- [Excerpted data]
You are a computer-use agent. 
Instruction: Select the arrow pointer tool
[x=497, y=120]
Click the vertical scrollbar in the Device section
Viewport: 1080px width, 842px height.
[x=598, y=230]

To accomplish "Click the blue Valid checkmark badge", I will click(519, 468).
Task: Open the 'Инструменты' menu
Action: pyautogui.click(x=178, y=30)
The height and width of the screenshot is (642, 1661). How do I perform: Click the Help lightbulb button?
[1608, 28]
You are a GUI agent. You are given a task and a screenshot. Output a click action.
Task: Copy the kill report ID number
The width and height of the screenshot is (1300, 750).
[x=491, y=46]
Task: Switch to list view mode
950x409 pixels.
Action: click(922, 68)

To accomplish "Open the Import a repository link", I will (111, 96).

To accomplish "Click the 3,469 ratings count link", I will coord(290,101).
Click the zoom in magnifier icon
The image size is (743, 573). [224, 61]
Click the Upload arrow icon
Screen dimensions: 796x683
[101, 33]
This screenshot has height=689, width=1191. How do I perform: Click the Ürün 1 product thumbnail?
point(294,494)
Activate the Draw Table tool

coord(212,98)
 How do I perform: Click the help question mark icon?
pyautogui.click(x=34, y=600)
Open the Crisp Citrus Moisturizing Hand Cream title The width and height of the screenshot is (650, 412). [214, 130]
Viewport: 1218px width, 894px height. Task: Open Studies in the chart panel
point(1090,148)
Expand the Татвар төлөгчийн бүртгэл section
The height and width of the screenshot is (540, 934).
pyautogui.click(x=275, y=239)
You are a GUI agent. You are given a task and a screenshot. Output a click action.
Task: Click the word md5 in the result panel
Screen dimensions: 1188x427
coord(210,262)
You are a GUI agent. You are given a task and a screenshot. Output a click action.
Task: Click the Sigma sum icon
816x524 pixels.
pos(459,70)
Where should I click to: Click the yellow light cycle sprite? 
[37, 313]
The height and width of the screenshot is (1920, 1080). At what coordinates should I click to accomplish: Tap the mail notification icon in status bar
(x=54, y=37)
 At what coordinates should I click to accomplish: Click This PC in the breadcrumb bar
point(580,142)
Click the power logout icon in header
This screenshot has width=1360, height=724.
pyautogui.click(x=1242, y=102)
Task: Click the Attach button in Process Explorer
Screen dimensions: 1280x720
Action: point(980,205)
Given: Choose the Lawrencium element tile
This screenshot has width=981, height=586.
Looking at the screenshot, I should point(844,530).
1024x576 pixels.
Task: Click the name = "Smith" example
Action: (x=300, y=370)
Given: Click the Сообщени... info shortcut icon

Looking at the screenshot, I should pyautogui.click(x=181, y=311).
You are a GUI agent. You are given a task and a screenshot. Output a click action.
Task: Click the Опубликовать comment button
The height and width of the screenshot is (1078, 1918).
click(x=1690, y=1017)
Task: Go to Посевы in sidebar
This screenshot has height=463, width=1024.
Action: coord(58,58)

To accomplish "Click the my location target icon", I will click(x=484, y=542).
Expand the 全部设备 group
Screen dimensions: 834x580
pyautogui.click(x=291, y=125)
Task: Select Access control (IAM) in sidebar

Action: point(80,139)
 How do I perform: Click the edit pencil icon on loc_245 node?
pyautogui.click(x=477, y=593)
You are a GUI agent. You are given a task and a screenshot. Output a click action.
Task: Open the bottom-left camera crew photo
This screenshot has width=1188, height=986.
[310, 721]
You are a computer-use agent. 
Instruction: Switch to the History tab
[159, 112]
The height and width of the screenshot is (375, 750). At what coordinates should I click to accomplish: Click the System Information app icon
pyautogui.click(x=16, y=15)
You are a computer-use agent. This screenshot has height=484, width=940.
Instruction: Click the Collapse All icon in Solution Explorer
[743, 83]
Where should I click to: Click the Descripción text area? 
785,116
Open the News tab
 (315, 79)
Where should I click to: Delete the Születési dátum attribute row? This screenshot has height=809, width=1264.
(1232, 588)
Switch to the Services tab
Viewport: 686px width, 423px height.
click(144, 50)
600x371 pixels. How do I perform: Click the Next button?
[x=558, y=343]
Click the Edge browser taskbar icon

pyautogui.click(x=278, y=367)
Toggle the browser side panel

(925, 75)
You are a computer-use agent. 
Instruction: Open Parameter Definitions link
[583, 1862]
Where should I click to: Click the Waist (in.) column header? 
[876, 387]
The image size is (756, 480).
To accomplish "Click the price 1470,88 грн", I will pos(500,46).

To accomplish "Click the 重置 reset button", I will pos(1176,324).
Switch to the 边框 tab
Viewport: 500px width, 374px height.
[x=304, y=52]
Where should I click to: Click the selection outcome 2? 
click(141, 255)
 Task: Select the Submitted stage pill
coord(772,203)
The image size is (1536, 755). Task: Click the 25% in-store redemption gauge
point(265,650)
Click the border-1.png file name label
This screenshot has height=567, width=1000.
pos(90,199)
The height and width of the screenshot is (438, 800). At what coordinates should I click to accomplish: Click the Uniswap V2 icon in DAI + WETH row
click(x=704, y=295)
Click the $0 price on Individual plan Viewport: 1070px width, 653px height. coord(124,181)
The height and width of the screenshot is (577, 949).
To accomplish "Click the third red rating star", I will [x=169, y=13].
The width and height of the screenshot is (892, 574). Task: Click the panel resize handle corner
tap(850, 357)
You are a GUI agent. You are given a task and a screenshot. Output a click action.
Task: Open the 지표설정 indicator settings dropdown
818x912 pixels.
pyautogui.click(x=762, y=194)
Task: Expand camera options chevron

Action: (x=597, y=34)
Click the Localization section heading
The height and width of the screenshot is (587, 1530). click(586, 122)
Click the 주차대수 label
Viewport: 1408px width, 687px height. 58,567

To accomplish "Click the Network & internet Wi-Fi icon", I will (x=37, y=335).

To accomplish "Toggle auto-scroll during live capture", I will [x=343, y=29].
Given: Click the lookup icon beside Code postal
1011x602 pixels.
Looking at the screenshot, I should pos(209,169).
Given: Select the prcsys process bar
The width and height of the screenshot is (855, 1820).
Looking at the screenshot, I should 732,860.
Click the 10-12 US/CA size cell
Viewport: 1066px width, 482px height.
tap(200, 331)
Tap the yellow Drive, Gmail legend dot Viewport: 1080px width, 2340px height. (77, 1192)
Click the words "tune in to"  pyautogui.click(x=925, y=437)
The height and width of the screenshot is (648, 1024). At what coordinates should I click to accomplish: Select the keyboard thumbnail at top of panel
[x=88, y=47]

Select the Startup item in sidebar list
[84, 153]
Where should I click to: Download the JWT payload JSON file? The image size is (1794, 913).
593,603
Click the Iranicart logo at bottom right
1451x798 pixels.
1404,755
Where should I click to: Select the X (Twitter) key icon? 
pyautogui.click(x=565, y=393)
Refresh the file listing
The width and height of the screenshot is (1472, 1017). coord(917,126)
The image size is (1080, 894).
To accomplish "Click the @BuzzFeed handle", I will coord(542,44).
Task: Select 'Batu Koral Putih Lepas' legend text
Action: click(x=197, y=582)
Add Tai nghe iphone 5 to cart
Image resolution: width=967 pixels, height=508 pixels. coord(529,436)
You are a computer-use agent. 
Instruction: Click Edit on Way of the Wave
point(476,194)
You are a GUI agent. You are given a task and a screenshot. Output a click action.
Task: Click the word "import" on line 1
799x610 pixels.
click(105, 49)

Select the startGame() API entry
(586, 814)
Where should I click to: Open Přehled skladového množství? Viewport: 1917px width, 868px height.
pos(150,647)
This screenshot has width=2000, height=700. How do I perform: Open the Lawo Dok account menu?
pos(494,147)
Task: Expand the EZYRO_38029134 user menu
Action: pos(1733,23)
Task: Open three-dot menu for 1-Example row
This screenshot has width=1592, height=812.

- [What is needed] Return all of the lines above exactly, with none omitted.

- [Answer section]
You are a computer-use agent. 
Instruction: Select the arrow pointer tool
[x=497, y=120]
Click the vertical scrollbar in the Device section
Viewport: 1080px width, 842px height.
[x=598, y=230]

To accomplish "Click the blue Valid checkmark badge", I will click(519, 468).
Task: Open the 'Инструменты' menu
Action: pyautogui.click(x=178, y=30)
The height and width of the screenshot is (642, 1661). How do I perform: Click the Help lightbulb button?
[1608, 28]
You are a GUI agent. You are given a task and a screenshot. Output a click action.
Task: Copy the kill report ID number
The width and height of the screenshot is (1300, 750).
[x=491, y=46]
Task: Switch to list view mode
950x409 pixels.
Action: click(922, 68)

To accomplish "Open the Import a repository link", I will (111, 96).

To accomplish "Click the 3,469 ratings count link", I will coord(290,101).
Click the zoom in magnifier icon
The image size is (743, 573). [224, 61]
Click the Upload arrow icon
Screen dimensions: 796x683
[101, 33]
This screenshot has height=689, width=1191. How do I perform: Click the Ürün 1 product thumbnail?
point(294,494)
Activate the Draw Table tool

coord(212,98)
 How do I perform: Click the help question mark icon?
pyautogui.click(x=34, y=600)
Open the Crisp Citrus Moisturizing Hand Cream title The width and height of the screenshot is (650, 412). [214, 130]
Viewport: 1218px width, 894px height. Task: Open Studies in the chart panel
point(1090,148)
Expand the Татвар төлөгчийн бүртгэл section
The height and width of the screenshot is (540, 934).
pyautogui.click(x=275, y=239)
You are a GUI agent. You are given a task and a screenshot. Output a click action.
Task: Click the word md5 in the result panel
Screen dimensions: 1188x427
coord(210,262)
You are a GUI agent. You are given a task and a screenshot. Output a click action.
Task: Click the Sigma sum icon
816x524 pixels.
pos(459,70)
Where should I click to: Click the yellow light cycle sprite? 
[37, 313]
The height and width of the screenshot is (1920, 1080). At what coordinates should I click to accomplish: Tap the mail notification icon in status bar
(x=54, y=37)
 At what coordinates should I click to accomplish: Click This PC in the breadcrumb bar
point(580,142)
Click the power logout icon in header
This screenshot has width=1360, height=724.
pyautogui.click(x=1242, y=102)
Task: Click the Attach button in Process Explorer
Screen dimensions: 1280x720
Action: point(980,205)
Given: Choose the Lawrencium element tile
This screenshot has width=981, height=586.
Looking at the screenshot, I should point(844,530).
1024x576 pixels.
Task: Click the name = "Smith" example
Action: (x=300, y=370)
Given: Click the Сообщени... info shortcut icon

Looking at the screenshot, I should pyautogui.click(x=181, y=311).
You are a GUI agent. You are given a task and a screenshot. Output a click action.
Task: Click the Опубликовать comment button
The height and width of the screenshot is (1078, 1918).
click(x=1690, y=1017)
Task: Go to Посевы in sidebar
This screenshot has height=463, width=1024.
Action: coord(58,58)

To accomplish "Click the my location target icon", I will click(x=484, y=542).
Expand the 全部设备 group
Screen dimensions: 834x580
pyautogui.click(x=291, y=125)
Task: Select Access control (IAM) in sidebar

Action: point(80,139)
 How do I perform: Click the edit pencil icon on loc_245 node?
pyautogui.click(x=477, y=593)
You are a GUI agent. You are given a task and a screenshot. Output a click action.
Task: Open the bottom-left camera crew photo
This screenshot has width=1188, height=986.
[310, 721]
You are a computer-use agent. 
Instruction: Switch to the History tab
[159, 112]
The height and width of the screenshot is (375, 750). At what coordinates should I click to accomplish: Click the System Information app icon
pyautogui.click(x=16, y=15)
You are a computer-use agent. This screenshot has height=484, width=940.
Instruction: Click the Collapse All icon in Solution Explorer
[743, 83]
Where should I click to: Click the Descripción text area? 
785,116
Open the News tab
 (315, 79)
Where should I click to: Delete the Születési dátum attribute row? This screenshot has height=809, width=1264.
(1232, 588)
Switch to the Services tab
Viewport: 686px width, 423px height.
click(144, 50)
600x371 pixels. How do I perform: Click the Next button?
[x=558, y=343]
Click the Edge browser taskbar icon

pyautogui.click(x=278, y=367)
Toggle the browser side panel

(925, 75)
You are a computer-use agent. 
Instruction: Open Parameter Definitions link
[583, 1862]
Where should I click to: Click the Waist (in.) column header? 
[876, 387]
The image size is (756, 480).
To accomplish "Click the price 1470,88 грн", I will pos(500,46).

To accomplish "Click the 重置 reset button", I will pos(1176,324).
Switch to the 边框 tab
Viewport: 500px width, 374px height.
[x=304, y=52]
Where should I click to: Click the selection outcome 2? 
click(141, 255)
 Task: Select the Submitted stage pill
coord(772,203)
The image size is (1536, 755). Task: Click the 25% in-store redemption gauge
point(265,650)
Click the border-1.png file name label
This screenshot has height=567, width=1000.
pos(90,199)
The height and width of the screenshot is (438, 800). At what coordinates should I click to accomplish: Click the Uniswap V2 icon in DAI + WETH row
click(x=704, y=295)
Click the $0 price on Individual plan Viewport: 1070px width, 653px height. coord(124,181)
The height and width of the screenshot is (577, 949).
To accomplish "Click the third red rating star", I will [x=169, y=13].
The width and height of the screenshot is (892, 574). Task: Click the panel resize handle corner
tap(850, 357)
You are a GUI agent. You are given a task and a screenshot. Output a click action.
Task: Open the 지표설정 indicator settings dropdown
818x912 pixels.
pyautogui.click(x=762, y=194)
Task: Expand camera options chevron

Action: (x=597, y=34)
Click the Localization section heading
The height and width of the screenshot is (587, 1530). click(586, 122)
Click the 주차대수 label
Viewport: 1408px width, 687px height. 58,567

To accomplish "Click the Network & internet Wi-Fi icon", I will (x=37, y=335).

To accomplish "Toggle auto-scroll during live capture", I will [x=343, y=29].
Given: Click the lookup icon beside Code postal
1011x602 pixels.
Looking at the screenshot, I should pos(209,169).
Given: Select the prcsys process bar
The width and height of the screenshot is (855, 1820).
Looking at the screenshot, I should 732,860.
Click the 10-12 US/CA size cell
Viewport: 1066px width, 482px height.
tap(200, 331)
Tap the yellow Drive, Gmail legend dot Viewport: 1080px width, 2340px height. (77, 1192)
Click the words "tune in to"  pyautogui.click(x=925, y=437)
The height and width of the screenshot is (648, 1024). At what coordinates should I click to accomplish: Select the keyboard thumbnail at top of panel
[x=88, y=47]

Select the Startup item in sidebar list
[84, 153]
Where should I click to: Download the JWT payload JSON file? The image size is (1794, 913).
593,603
Click the Iranicart logo at bottom right
1451x798 pixels.
1404,755
Where should I click to: Select the X (Twitter) key icon? 
pyautogui.click(x=565, y=393)
Refresh the file listing
The width and height of the screenshot is (1472, 1017). coord(917,126)
The image size is (1080, 894).
To accomplish "Click the @BuzzFeed handle", I will coord(542,44).
Task: Select 'Batu Koral Putih Lepas' legend text
Action: click(x=197, y=582)
Add Tai nghe iphone 5 to cart
Image resolution: width=967 pixels, height=508 pixels. coord(529,436)
You are a computer-use agent. 
Instruction: Click Edit on Way of the Wave
point(476,194)
You are a GUI agent. You are given a task and a screenshot. Output a click action.
Task: Click the word "import" on line 1
799x610 pixels.
click(105, 49)

Select the startGame() API entry
(586, 814)
Where should I click to: Open Přehled skladového množství? Viewport: 1917px width, 868px height.
pos(150,647)
This screenshot has width=2000, height=700. How do I perform: Open the Lawo Dok account menu?
pos(494,147)
Task: Expand the EZYRO_38029134 user menu
Action: pos(1733,23)
Task: Open three-dot menu for 1-Example row
This screenshot has width=1592, height=812.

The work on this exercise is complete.